Liang Lanbi (梁蘭璧;  300–311) was an empress during the Jin dynasty (266–420). Her husband was the ill-fated Sima Chi.

Very little is known about her, and she was not even listed in the biographies of the empresses in the Book of Jin, the official history of the dynasty. She had married Sima Chi long before he became emperor (most probably during his tenure as Prince of Yuzhang, although the date is not known). When he was crown prince, she carried the title of crown princess. When he became emperor on 11 January 307, she was created empress.

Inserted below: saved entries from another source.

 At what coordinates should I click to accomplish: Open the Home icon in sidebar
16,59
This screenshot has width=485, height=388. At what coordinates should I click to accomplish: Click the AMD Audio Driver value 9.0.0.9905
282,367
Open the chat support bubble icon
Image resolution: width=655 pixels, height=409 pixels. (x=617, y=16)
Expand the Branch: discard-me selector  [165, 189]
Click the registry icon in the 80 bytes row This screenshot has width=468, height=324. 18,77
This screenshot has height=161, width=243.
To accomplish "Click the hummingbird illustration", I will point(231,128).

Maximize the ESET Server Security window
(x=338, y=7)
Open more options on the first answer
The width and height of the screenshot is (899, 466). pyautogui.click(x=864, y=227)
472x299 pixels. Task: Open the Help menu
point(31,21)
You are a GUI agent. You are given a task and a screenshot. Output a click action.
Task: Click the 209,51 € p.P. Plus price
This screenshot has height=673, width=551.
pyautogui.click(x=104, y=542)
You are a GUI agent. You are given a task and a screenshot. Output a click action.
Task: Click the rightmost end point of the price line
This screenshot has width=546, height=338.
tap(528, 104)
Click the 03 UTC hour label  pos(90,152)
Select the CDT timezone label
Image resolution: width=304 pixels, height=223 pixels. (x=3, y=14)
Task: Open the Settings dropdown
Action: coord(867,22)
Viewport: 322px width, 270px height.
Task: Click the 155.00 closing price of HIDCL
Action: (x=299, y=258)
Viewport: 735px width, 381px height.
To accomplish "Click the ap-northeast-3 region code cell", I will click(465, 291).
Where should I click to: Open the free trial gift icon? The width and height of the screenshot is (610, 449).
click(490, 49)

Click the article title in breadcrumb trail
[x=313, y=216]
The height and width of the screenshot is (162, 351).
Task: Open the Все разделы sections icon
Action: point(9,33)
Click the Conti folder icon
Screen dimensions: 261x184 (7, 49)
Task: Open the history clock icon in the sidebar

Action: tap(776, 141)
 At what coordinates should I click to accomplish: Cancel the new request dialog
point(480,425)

Nothing further is known about her, including her fate when both she and her husband were captured by Han Zhao forces in 311. However, it appeared that at least by later that year, when the Han Zhao emperor Liu Cong created him the Duke of Kuaiji, she had either died or had been taken elsewhere, for Liu Cong gave a concubine of his, Consort Liu, to be the former Jin emperor's duchess.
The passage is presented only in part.